Она уверяла меня, что у Олеси нет шансов, что с мужчинами такое бывает, когда они влюбляются и волнуются, что мама ей рассказывала, что папа, когда они познакомились, не мог это сделать месяц — так ее любил, боготворил прям-таки. А Паша позвонит. Обязательно. Оттого, что Аня такая хорошая, я почувствовала себя полнейшим ничтожеством.
— Верочка, — Аня подала мне стакан с соком, — все люди делают ошибки, и большинство из них можно исправить. Паша тоже не сильно прав, разве можно так надолго пропадать? Но если ты уверена, что вы друг друга любите, значит, все будет хорошо. Может, ему надо что-то обдумать вдали от тебя, может, он боится, что у тебя все несерьезно и тебе просто надо убедить его, что ты его любишь, сделать так, чтобы он поверил.
— Ты что, правда так думаешь? — спросила я, перестав хлюпать.

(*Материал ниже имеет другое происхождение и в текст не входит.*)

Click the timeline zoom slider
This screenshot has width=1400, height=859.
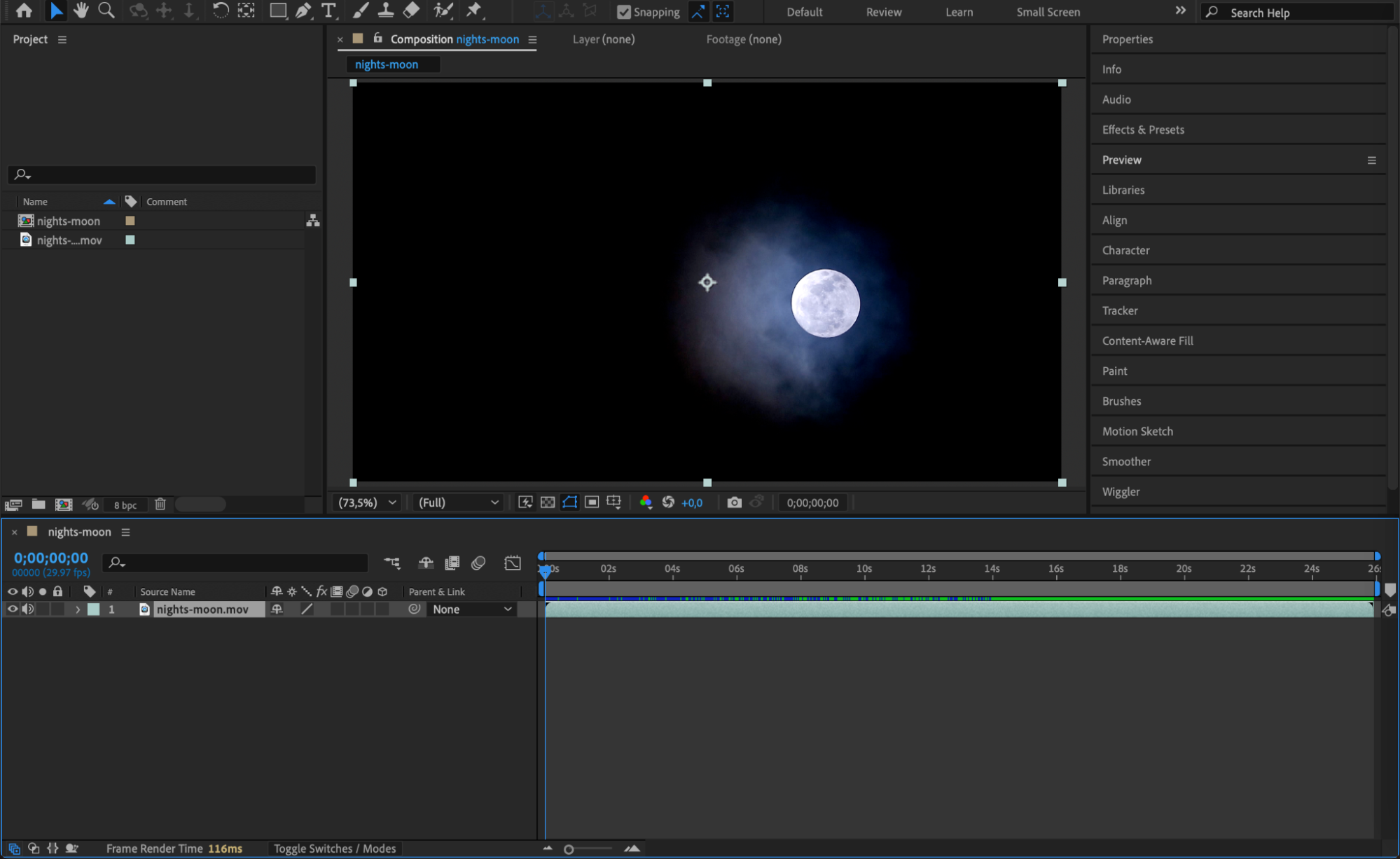click(569, 849)
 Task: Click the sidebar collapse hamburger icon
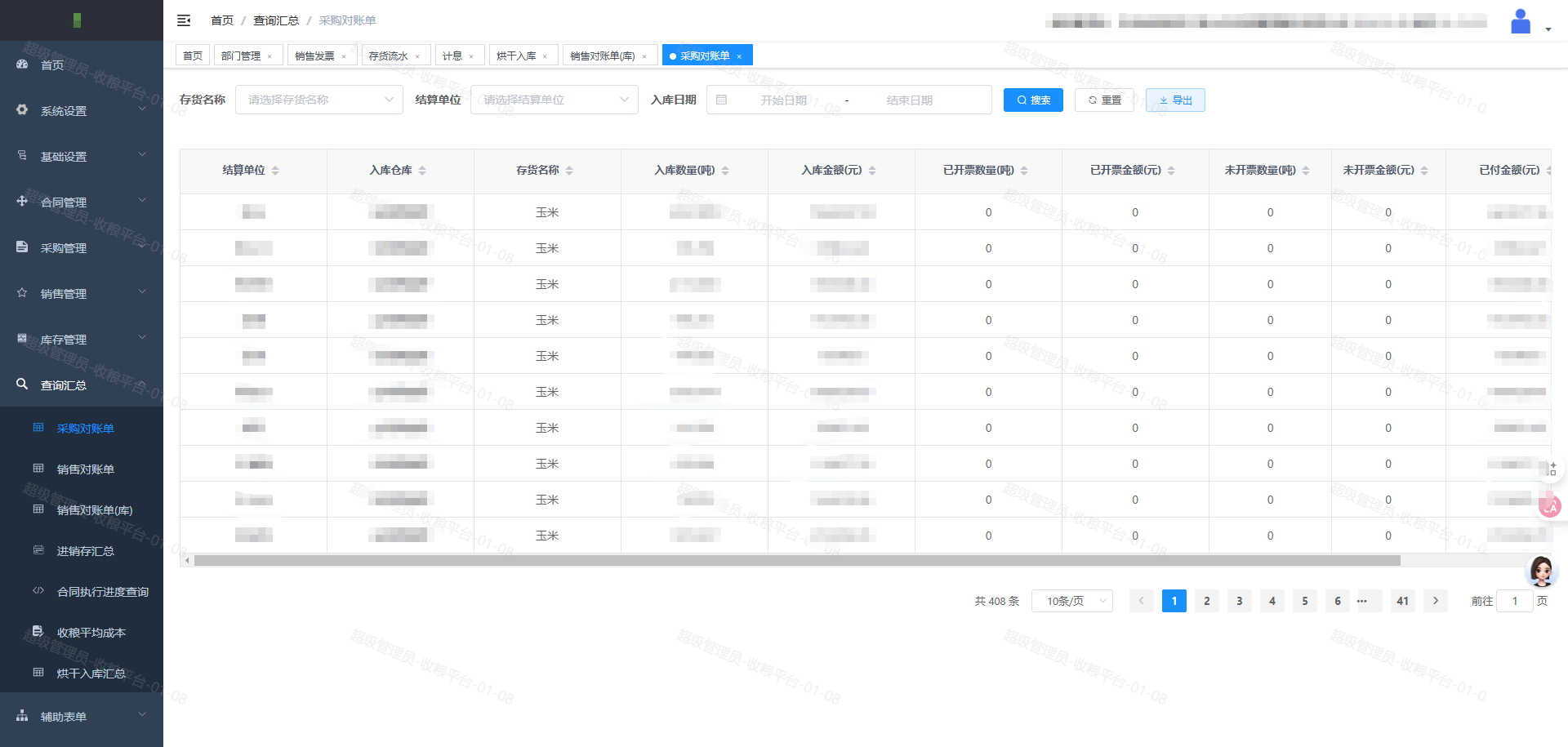pyautogui.click(x=184, y=20)
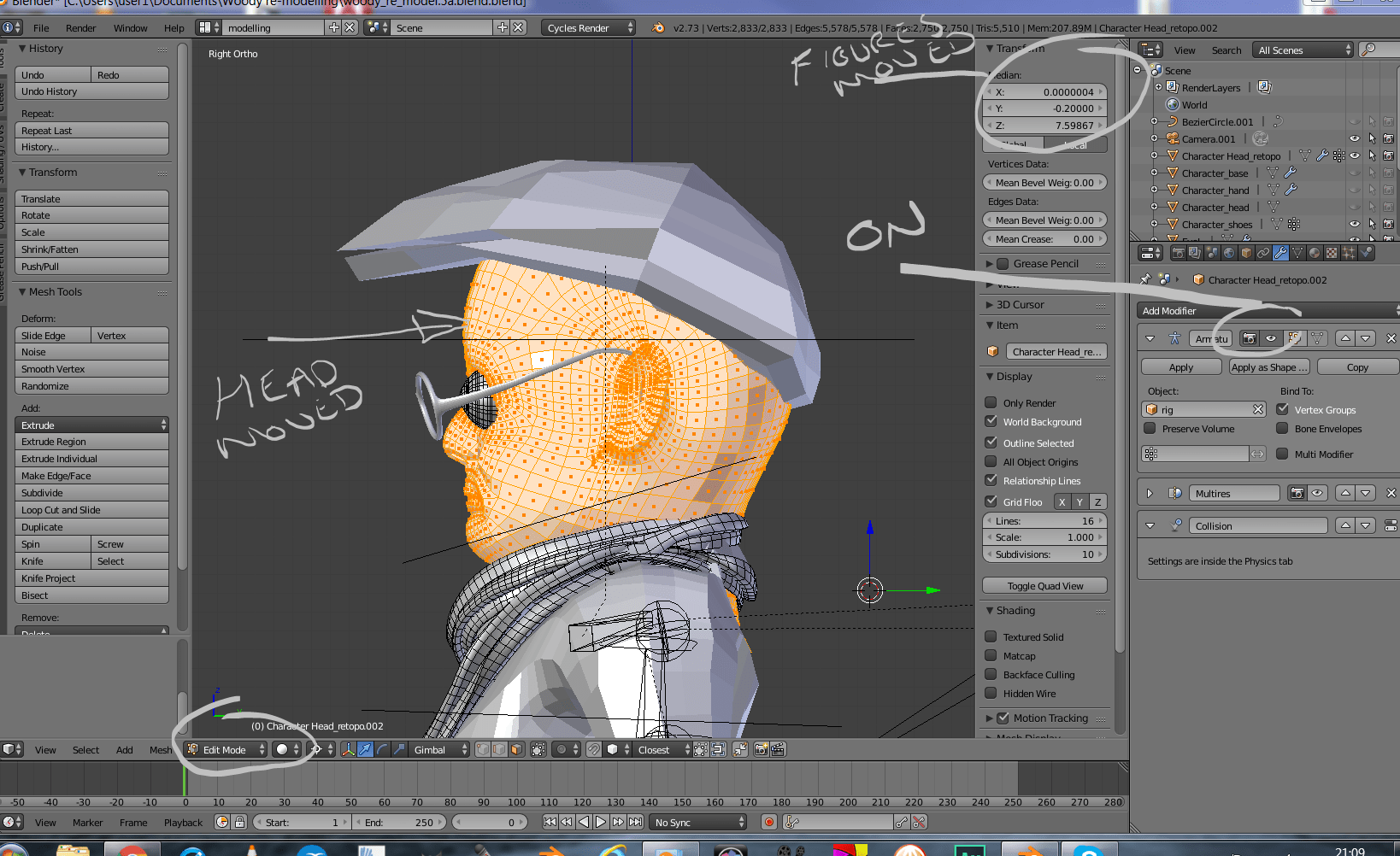Viewport: 1400px width, 856px height.
Task: Click the animation Start frame field
Action: [x=301, y=822]
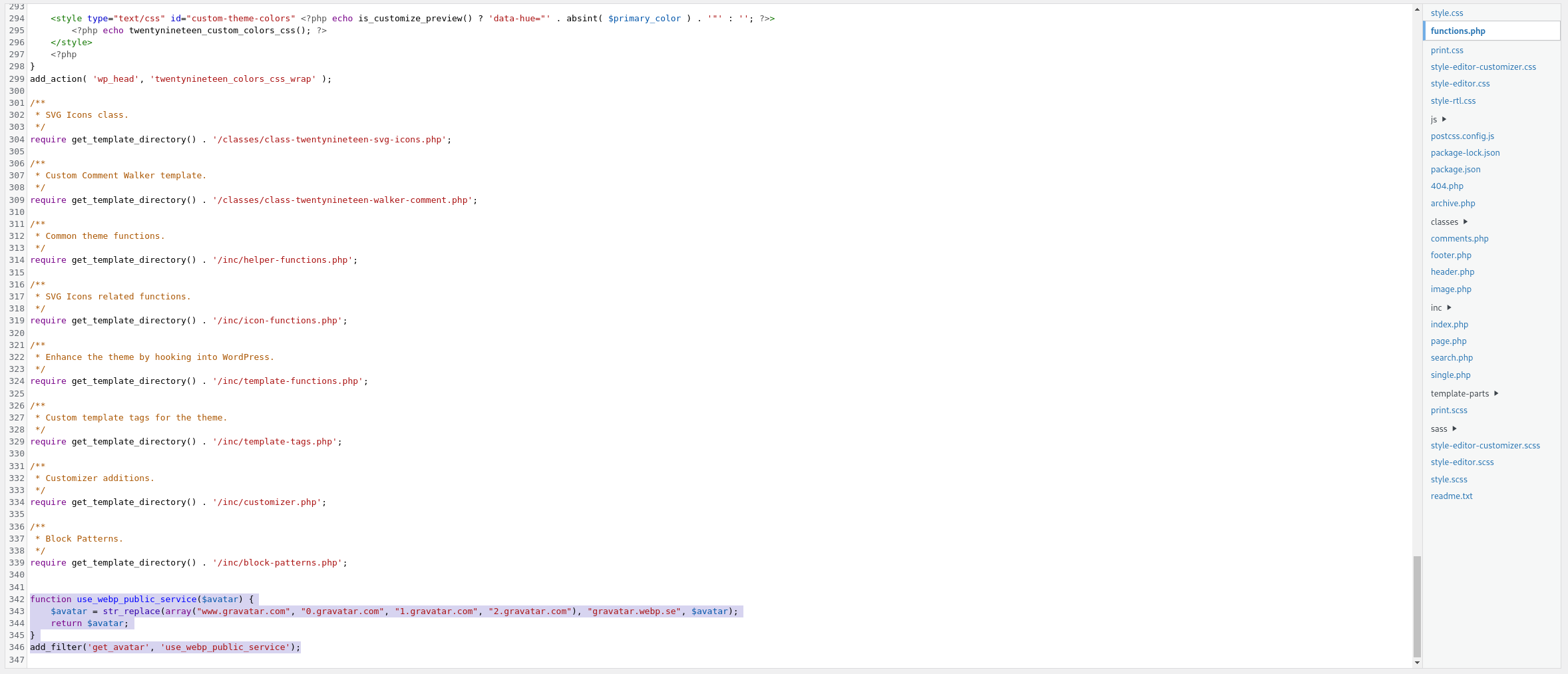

— Да… — ответила Аня, вытирая наволочкой мои зареванные щеки. — Так что не надо себя так ругать за какие-то мелочи…
— Паша — не мелочь! — возмутилась я.
— Не мелочь, — согласилась она. — Но ваша временная разлука — мелочь, если ты и правда собираешься прожить с ним всю жизнь. Он найдется, не бойся. Я в тебя верю.
Убедившись, что я угомонилась и повеселела, Аня уехала.
Я перебралась в большую комнату, залегла на диване, положила на живот пакет с лимонными дольками, открыла книжку, и тут, разумеется, затрещал телефон. Чертыхнувшись, я отложила книжку и подняла трубку. Это был Андрей.